Ah (sigh), Sherlock. Figura mítica de gabán y pipa en boca, con una audacia refinada tan impropia de nuestros días.
Uno no puede dejar de envidiar esa pasividad, calma perenne que invade de tarde en tarde las habitaciones de Baker Street. Eso de vestir ceremonialmente la bata y embutirse las zapatillas de descanso, para luego recostarse a interpretar suaves armonías en un magnífico Stradivarius a mitad de precio.
¡Qué vida! Dedicar horas a la Música Notturna Delle Strade Di Madrid de Boccherini. Mú-si-ca, verstanden? Digo, ese sano hábito de deslumbrarse con la simplicidad de W. A. Mozart ó desglosar sutilmente el mensaje de un Chet Baker.

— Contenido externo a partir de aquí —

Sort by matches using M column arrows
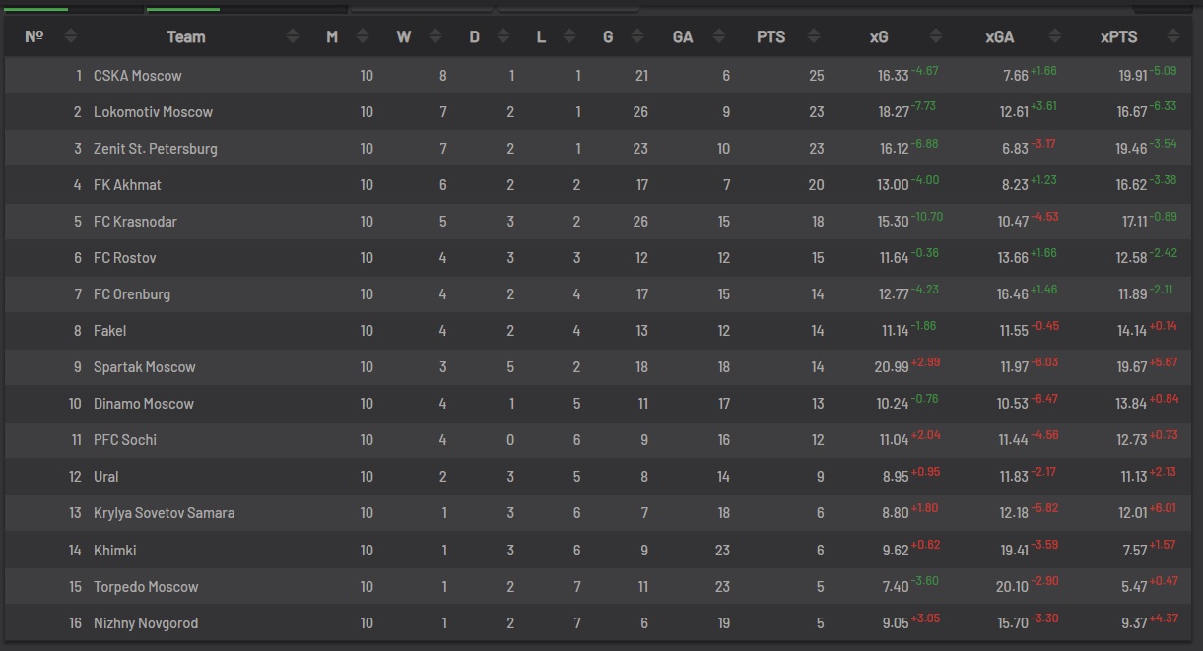Screen dimensions: 1203x651 tap(363, 36)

Todo aquello tan alejado de esos ruidos. De ese zumbido eterno que presentan en la t.v. señores de cuello y corbata, de los estampidos infernales que provocan peli-largos inmisericordes con los tarros y platillos, de conversaciones fútiles a medianoche. De escuchar sobre comprar inhaladores para críos enclenques, risotadas insolentes de madrugada, de suicidas y maricones, en fin, al menos todavía queda el consuelo de volver a Sherlock de cuando en vez o de vez en cuando.